Legalize MMA – It Is Safer than Boxing


MMA cage match

Let’s be honest; the reason that MMA has not been legalized in some states and countries yet is due to the fact that people see it as a brutal, blood sport. The issue is this: people are uninformed and make assumptions without knowing the full range of the sport. These fighters are true athletes, those officiating are top trained referees, and for the most part, intelligent sanctioning bodies oversee all events.

In the United States and Canada, there have been congressmen and politicians that have complained without understanding the safety of the sport; yet there are other sports that have a track record for being even more brutal than MMA. Let us look at the closest sport to it—boxing—as an example. According to the Journal of Combative Sports, there have been 1,300+ deaths in the sport of boxing since the late 1800’s.

In the sport of MMA, there have been only three deaths, and two out of the three were in unsanctioned events outside of the United States and Canada. The third death led officials to find reports of preexisting injuries that ultimately led to the death of the fighter. So, if it is safety they are worried about, the numbers don’t lie: 1300 to 3. That is a pretty significant difference.

In Canada, the only argument to stand on is Section 83 of the laws:
83 (1) Engaging in prize fight
83 (1) Every one who
(a) engages as a principal in a prize fight,
(b) advises, encourages or promotes a prize fight, or
(c) is present at a prize fight as an aid, second, surgeon, umpire, backer or reporter, is guilty of an offence punishable on summary conviction.

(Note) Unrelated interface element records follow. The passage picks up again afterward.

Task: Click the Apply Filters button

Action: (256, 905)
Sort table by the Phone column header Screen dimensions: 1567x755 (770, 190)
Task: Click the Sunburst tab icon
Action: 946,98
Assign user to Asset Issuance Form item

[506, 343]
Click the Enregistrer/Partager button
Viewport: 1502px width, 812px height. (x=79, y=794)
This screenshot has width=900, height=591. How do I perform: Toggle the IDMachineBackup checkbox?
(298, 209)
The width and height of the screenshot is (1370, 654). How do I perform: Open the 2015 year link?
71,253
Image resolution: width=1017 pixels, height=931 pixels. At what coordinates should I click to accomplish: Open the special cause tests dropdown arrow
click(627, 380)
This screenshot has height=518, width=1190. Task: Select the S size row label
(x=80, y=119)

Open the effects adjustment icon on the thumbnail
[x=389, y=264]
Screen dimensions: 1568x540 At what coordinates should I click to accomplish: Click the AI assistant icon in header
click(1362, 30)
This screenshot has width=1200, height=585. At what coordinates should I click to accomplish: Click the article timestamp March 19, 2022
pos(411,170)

It is absurd that we allow boxing matches, but not MMA. Think about this: many MMA matches end by submission, without even a punch being thrown. In MMA, if a fighter cannot intelligently defend himself, the fight is stopped. In boxing the fighter gets a 10 second count to regain consciousness, only to be knocked out again! So why do we allow legalization of boxing and not MMA?

Perhaps it’s time for governing authorities to take a long, hard look at how things truly are before jumping to conclusions.